■ **Information shown**
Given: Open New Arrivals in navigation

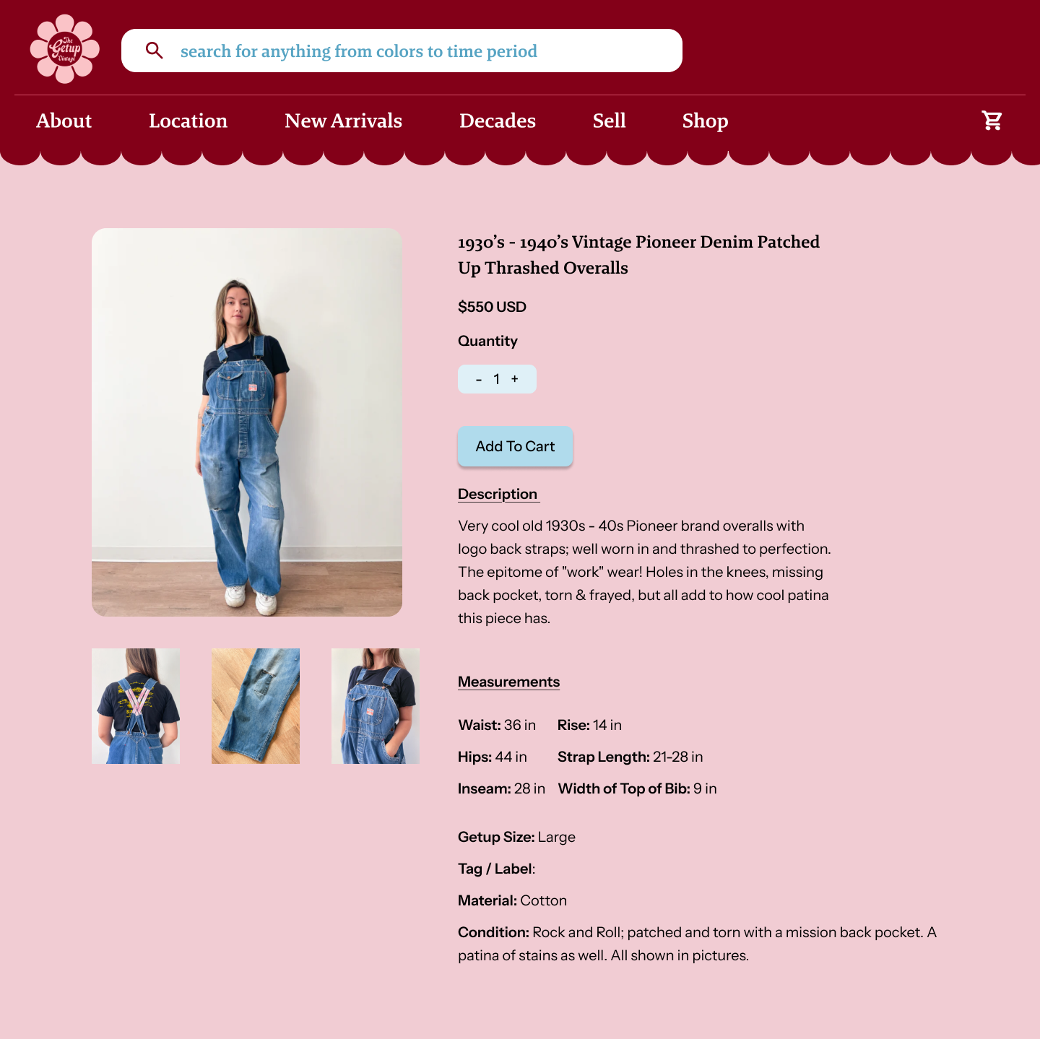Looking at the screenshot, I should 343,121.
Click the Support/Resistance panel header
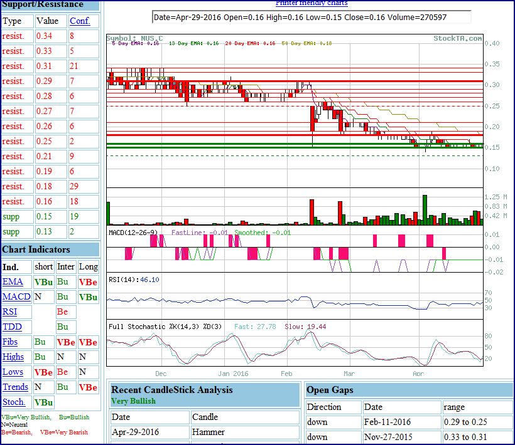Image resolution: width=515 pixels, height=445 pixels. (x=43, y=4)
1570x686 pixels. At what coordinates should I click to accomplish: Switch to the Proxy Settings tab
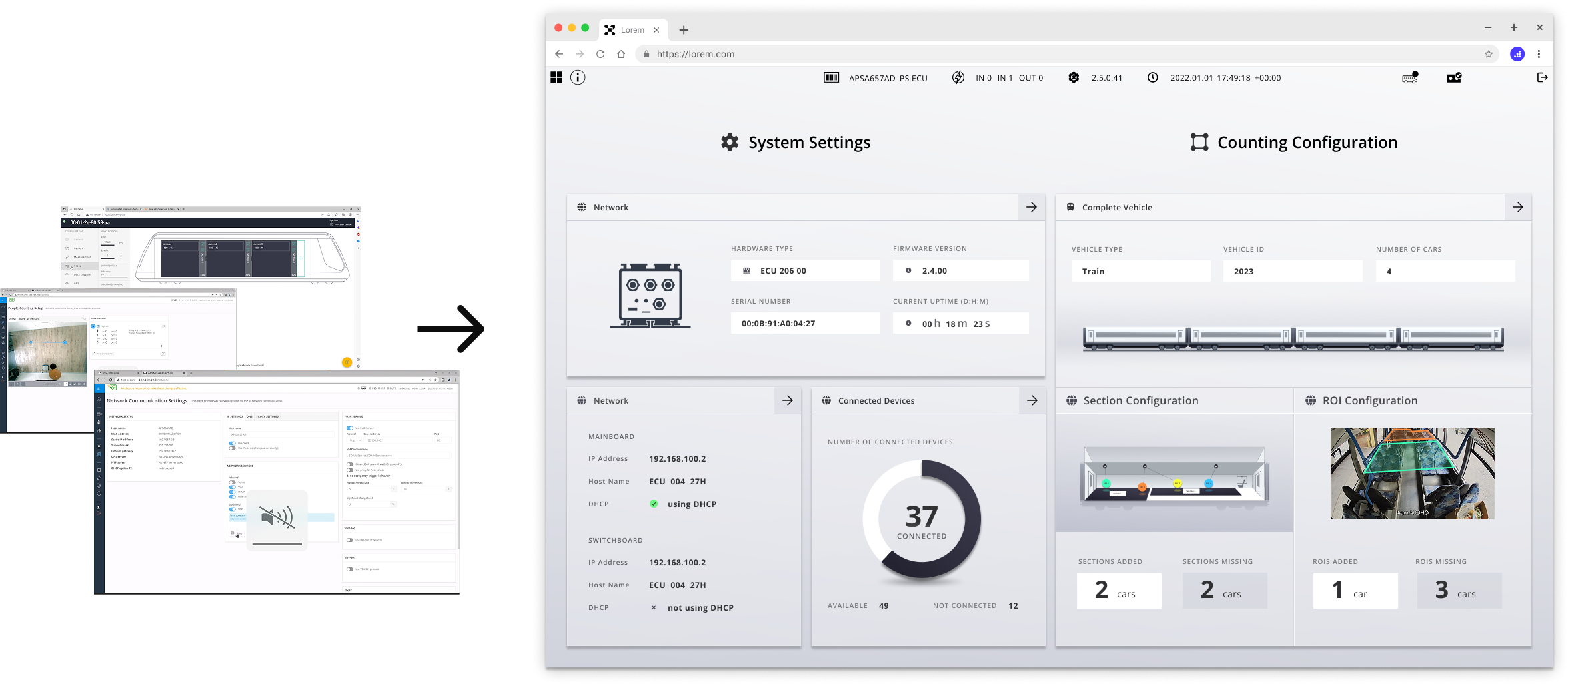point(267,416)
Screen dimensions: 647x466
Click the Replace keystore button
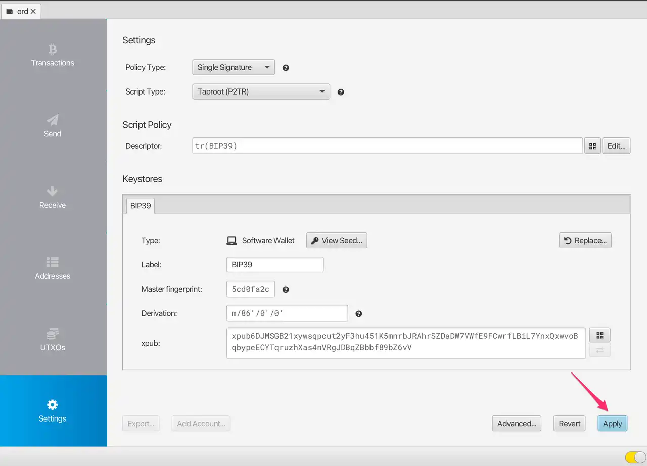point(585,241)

* * *

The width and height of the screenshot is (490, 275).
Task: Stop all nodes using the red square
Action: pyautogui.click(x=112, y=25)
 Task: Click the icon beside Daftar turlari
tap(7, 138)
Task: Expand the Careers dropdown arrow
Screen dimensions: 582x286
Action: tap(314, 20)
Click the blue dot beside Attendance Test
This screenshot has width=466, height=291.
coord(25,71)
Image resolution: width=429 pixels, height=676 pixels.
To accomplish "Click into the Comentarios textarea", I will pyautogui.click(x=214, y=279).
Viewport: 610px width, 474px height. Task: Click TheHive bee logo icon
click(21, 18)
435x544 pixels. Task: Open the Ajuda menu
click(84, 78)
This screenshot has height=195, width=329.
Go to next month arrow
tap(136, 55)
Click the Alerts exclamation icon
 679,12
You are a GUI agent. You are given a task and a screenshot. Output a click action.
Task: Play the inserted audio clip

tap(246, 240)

■ **The problem**
Could you transcribe the entries above word for word, from the line with "Screen dimensions: 582x286" down to the line with "This screenshot has height=195, width=329.", keeping both?

■ **Answer to this exercise**
Screen dimensions: 582x286
Action: tap(314, 20)
Click the blue dot beside Attendance Test
This screenshot has width=466, height=291.
coord(25,71)
Image resolution: width=429 pixels, height=676 pixels.
To accomplish "Click into the Comentarios textarea", I will pyautogui.click(x=214, y=279).
Viewport: 610px width, 474px height. Task: Click TheHive bee logo icon
click(21, 18)
435x544 pixels. Task: Open the Ajuda menu
click(84, 78)
This screenshot has height=195, width=329.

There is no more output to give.